This is 28-year-old female history of IV heroin abuse currently on Suboxone treatment who is coming in for 4 day history of progressively worsening right hand pain and swelling. States one week ago hit her hand on a stapler with minimal trauma. Several days later she then developed pain, swelling and redness over her fourth knuckle on her right hand. The pain has been progressively worsening unresponsive to Tylenol and Motrin. She is now unable to fully extend her fourth finger due to pain. Denies any fevers, chills, nausea, vomit, diarrhea. Her history is significant for similar infection to her left hand requiring incision and drainage approximately 6 months ago. She is right-handed. Smokes daily.
There is significant swelling and erythema over the right fourth digit from the metacarpal joint to the PIP. Appears "sausage-like ". The right fourth finger is held in slight flexion. Patient is unable to extend the finger fully. With passive extension of the finger patient has significant pain. Significant tenderness over the entire fourth digit. Sensation intact to light touch.

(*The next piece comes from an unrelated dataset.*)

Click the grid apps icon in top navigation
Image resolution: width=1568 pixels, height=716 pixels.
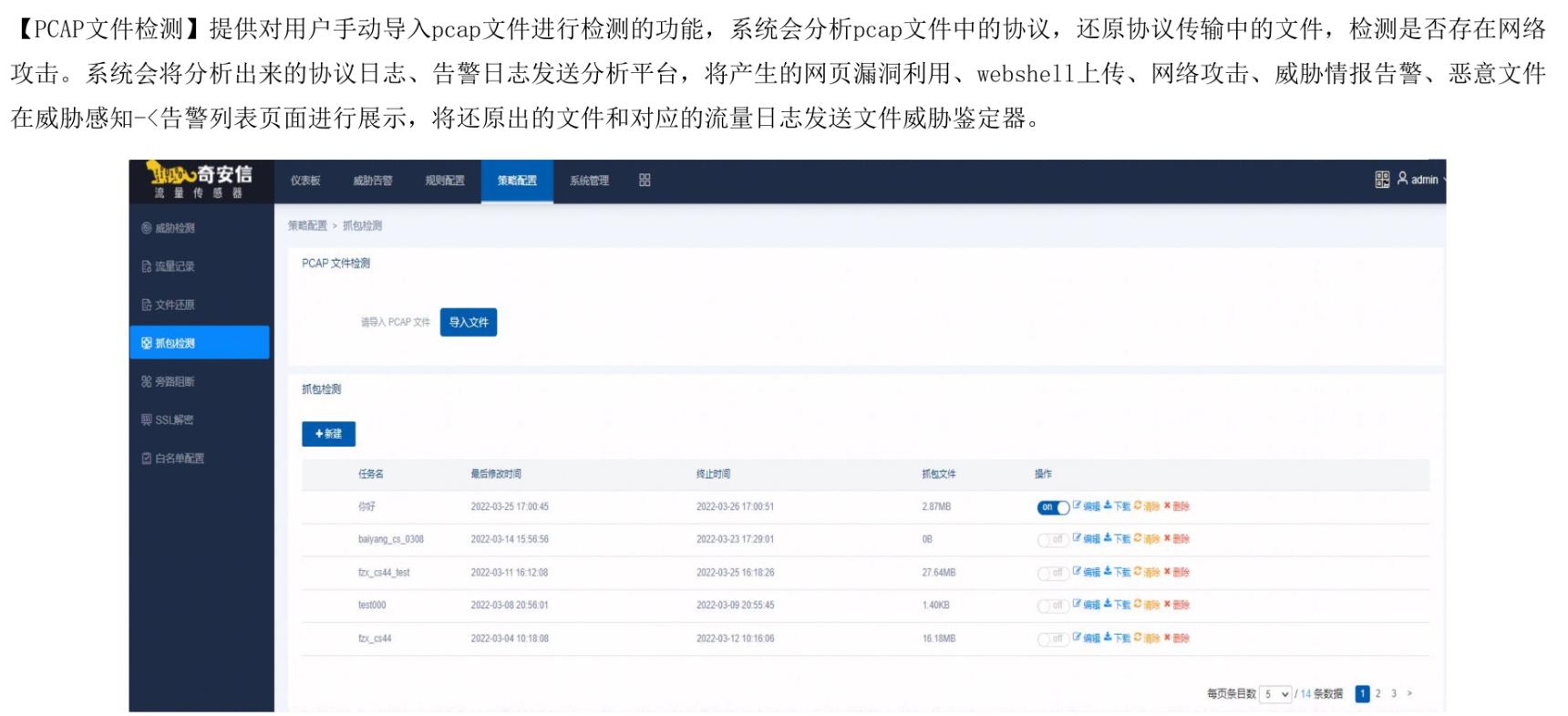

There is no evidence of fracture dislocation. Soft tissue swelling noted over the fourth finger
White blood cell count 9.7, sedimentation rate 10, C-reactive protein 2.6
Presentation consistent with tenosynovitis. She was given IV antibiotics, evaluated by orthopedics at bedside. Taken to OR for I&D.

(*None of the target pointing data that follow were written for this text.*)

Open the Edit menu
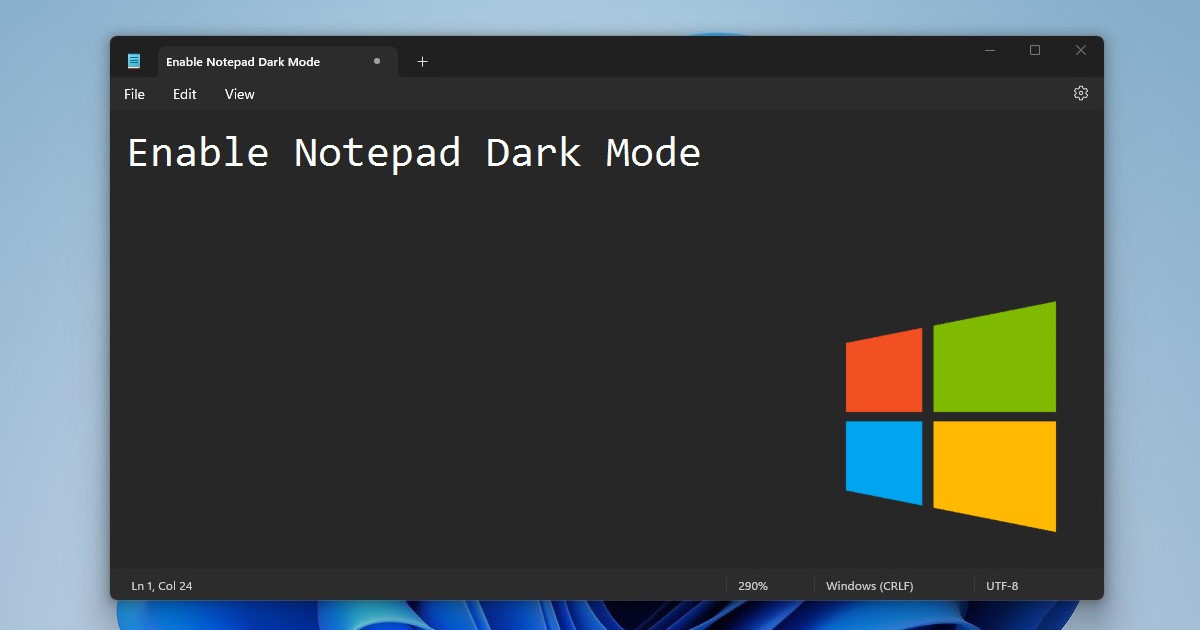Image resolution: width=1200 pixels, height=630 pixels. (x=184, y=93)
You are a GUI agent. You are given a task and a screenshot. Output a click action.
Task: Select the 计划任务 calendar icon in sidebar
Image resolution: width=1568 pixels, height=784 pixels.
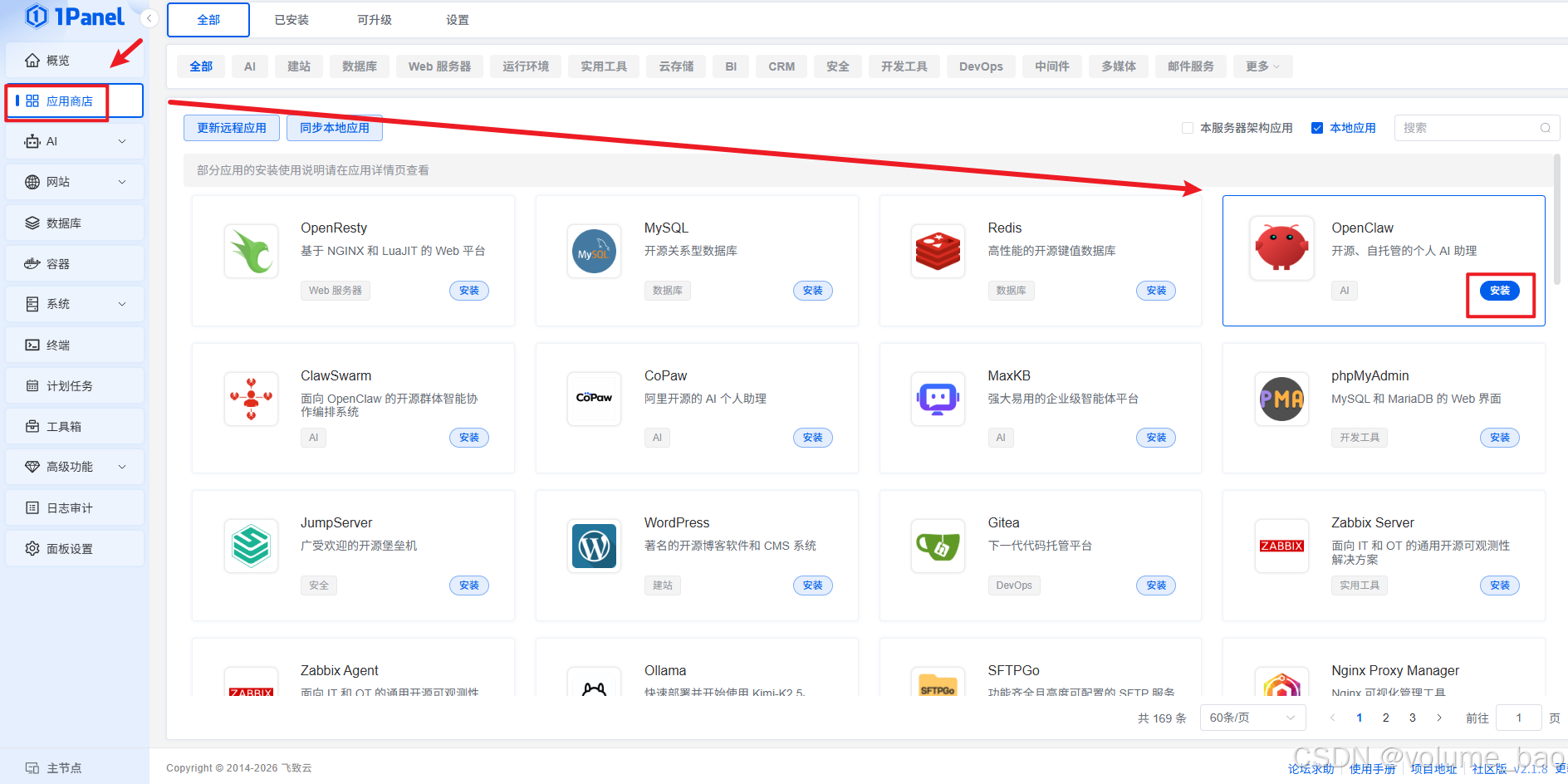pos(32,385)
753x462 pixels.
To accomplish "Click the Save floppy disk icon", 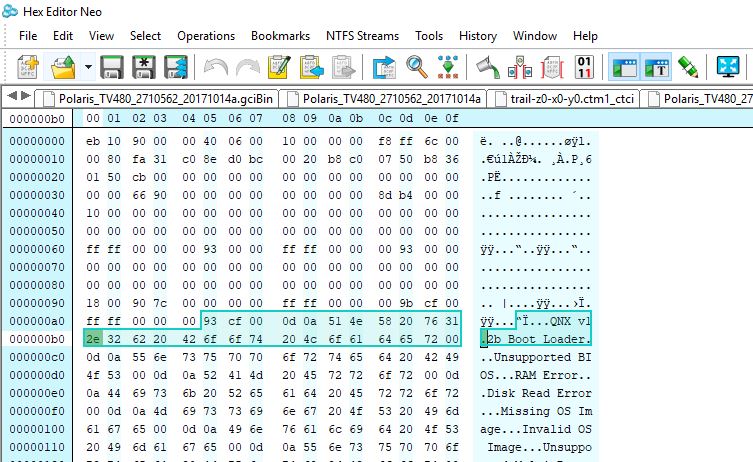I will pyautogui.click(x=112, y=68).
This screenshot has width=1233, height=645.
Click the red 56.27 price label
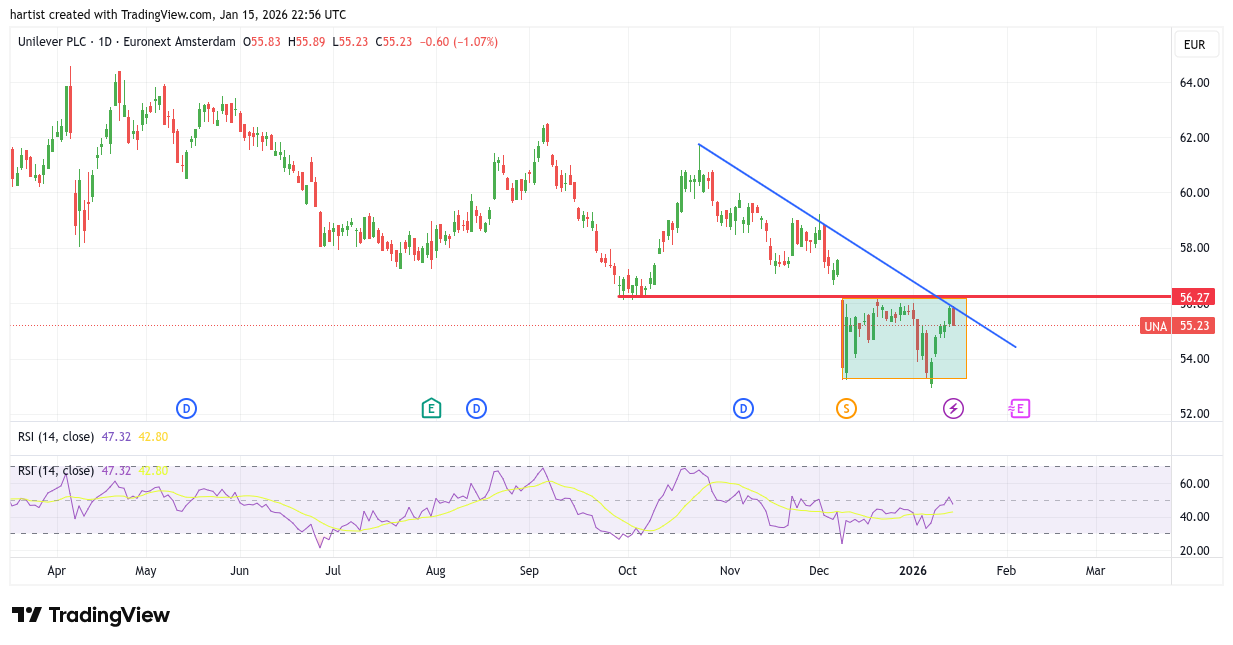tap(1195, 297)
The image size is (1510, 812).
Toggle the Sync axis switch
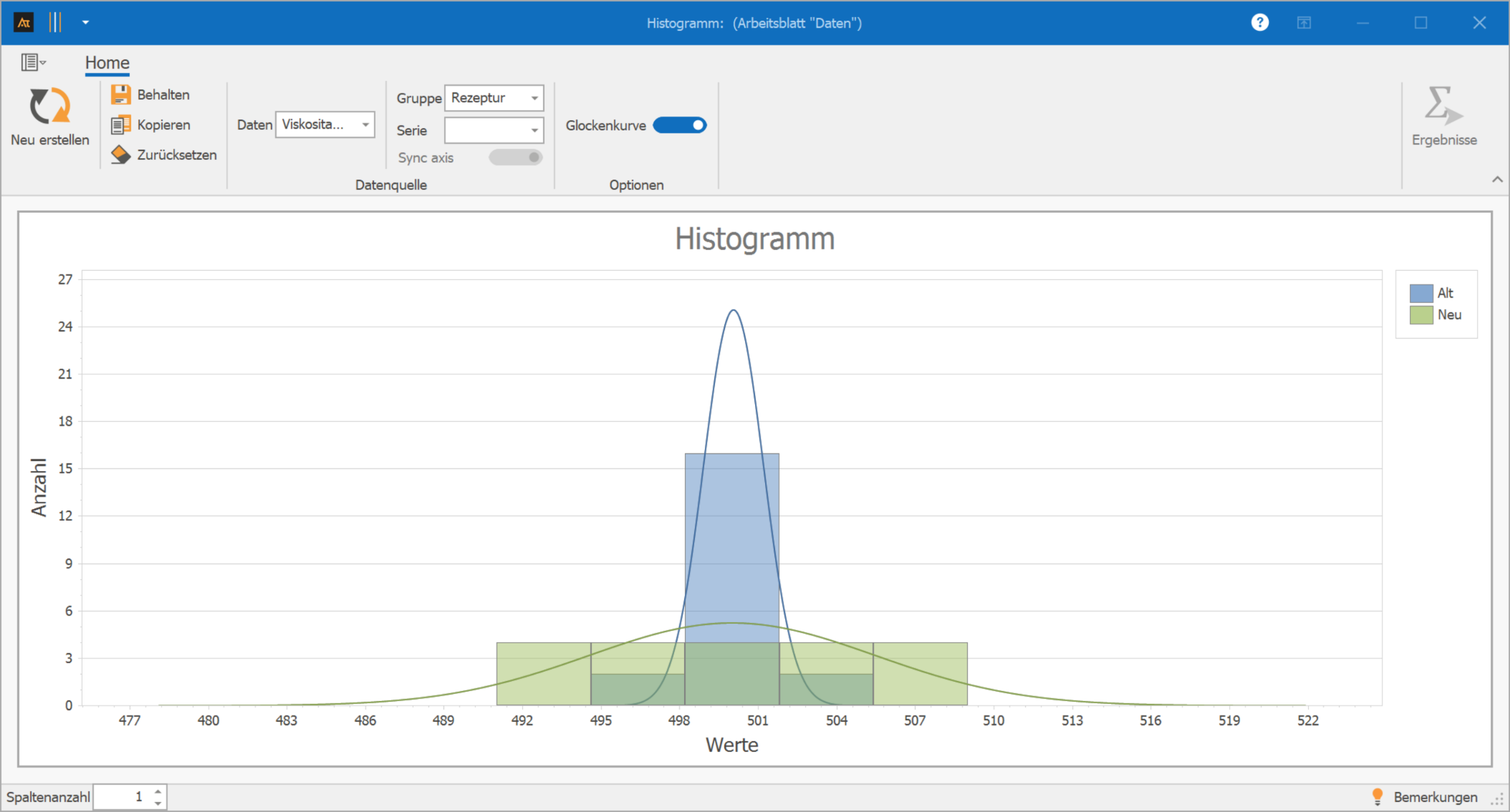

Tenosynovitis is an inflammation of a tendon and it is synovial sheath. It most frequently occurs in the hands and wrists however can occur in any joint. Tendon sheaths have 2 surfaces, a visceral layer (inner) and a parietal layer (outer). When fluid and inflammatory markers accumulate between these two layers and their potential space, this is referred to as tenosynovitis.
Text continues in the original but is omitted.